Poder-se-ia começar este texto afirmando que a habilidade de Marina Abramović em capitalizar sua imagem é o motor de Espaço Além, longa-metragem com direção de Marco Del Fiol, e estreia prevista em maio. Ponto pacífico, só esse argumento não explica a potência do filme, que mostra a viagem da uber artista pelos grotões do Brasil, em 2012, investigando procedimentos e rituais ligados à espiritualidade e tomando parte neles.
É assim em Abadiânia (Goiás), onde ela vai se juntar às hostes energizantes de João de Deus, o famoso médium que faz operações espirituais por meio de intervenções nos corpos físicos de seus pacientes. É assim em terreiros de candomblé e em uma comunidade no sul do Paraná, que oferece purificações com ervas aos angustiados.
Dois eixos seguram a produção nos trilhos do sucesso: a fotografia impecável, ajudada pela miríade de cores, filigranas e preciosidades da paisagem natural e da cultura popular do País; e um roteiro que sabe alternar momentos cômicos, ternos e diáfanos, dando leveza à narrativa. Respaldada por eles, Marina Abramović está presente e consegue criar empatia e verossimilhança com sua retórica mística, mesmo quando resvala em clichês sentimentalistas, como na evocação do abandono pelo ex-marido.
O protagonismo de Abramović é, em si, a questão de fé que se coloca ao espectador: ela está realmente sentindo tudo o que diz para a câmera ou é uma ótima marqueteira de si mesma? Se o nosso lado cínico está certo da última alternativa, é aos poucos dissuadido pelo passeio entre tantas almas crentes. Colocando-se inteira em situações extremas, cômicas ou melancólicas, a artista sérvia joga para escanteio a solenidade que se costuma usar diante das câmeras, trazendo a performatividade – e a verdade – para primeiro plano. Caso das cenas em que prova um dente de alho forte demais ou de sua primeira incursão ao Santo Daime.

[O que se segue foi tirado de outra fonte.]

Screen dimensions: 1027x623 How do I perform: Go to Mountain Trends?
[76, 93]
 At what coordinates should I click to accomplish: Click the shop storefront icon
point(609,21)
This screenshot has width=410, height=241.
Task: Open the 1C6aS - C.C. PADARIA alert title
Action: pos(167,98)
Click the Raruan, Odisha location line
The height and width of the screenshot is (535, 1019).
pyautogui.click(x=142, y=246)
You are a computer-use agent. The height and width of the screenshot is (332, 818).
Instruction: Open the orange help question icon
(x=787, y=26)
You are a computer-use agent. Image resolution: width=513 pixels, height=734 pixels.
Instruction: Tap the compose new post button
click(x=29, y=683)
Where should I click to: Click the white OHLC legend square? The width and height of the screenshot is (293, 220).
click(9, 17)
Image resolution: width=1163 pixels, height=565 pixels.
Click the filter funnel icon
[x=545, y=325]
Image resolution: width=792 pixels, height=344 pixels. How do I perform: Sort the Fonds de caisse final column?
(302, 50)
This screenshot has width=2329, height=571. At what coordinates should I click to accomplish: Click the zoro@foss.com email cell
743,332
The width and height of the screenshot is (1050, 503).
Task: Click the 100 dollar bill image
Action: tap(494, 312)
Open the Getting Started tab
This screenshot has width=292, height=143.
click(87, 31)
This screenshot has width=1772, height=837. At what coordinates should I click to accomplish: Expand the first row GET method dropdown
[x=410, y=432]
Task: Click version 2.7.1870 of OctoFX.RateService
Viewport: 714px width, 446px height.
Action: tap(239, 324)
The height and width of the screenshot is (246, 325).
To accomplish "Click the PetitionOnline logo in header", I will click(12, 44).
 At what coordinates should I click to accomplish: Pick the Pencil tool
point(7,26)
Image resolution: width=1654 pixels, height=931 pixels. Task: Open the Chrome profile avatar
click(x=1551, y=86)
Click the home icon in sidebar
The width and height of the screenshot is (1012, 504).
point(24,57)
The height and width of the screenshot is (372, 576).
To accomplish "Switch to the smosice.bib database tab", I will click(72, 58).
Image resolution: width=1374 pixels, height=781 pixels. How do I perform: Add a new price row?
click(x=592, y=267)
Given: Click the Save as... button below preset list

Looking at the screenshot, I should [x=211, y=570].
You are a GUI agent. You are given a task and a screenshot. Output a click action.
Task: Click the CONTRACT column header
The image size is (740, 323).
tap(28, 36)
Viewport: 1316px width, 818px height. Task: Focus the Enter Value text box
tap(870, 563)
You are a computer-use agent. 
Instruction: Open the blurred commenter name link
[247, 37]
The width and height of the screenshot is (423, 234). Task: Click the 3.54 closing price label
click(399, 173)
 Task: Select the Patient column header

Sua nudez sólida extrapola o mero exibicionismo e a humaniza na tela, e então podemos não só acreditar em sua verdade, mas nos identificar com ela. O âmago do filme é sintetizado no grand finale da volta a São Paulo, em 2015: a ideia de que a arte tem o poder de resgatar a plenitude espiritual do habitante das metrópoles, amputado do contato com a divindade-natureza. Ideia cara ao Romantismo, não deixa de ser uma golfada de ar fresco em tempos onde todo mundo tem uma verdade racional embalsamada no gatilho.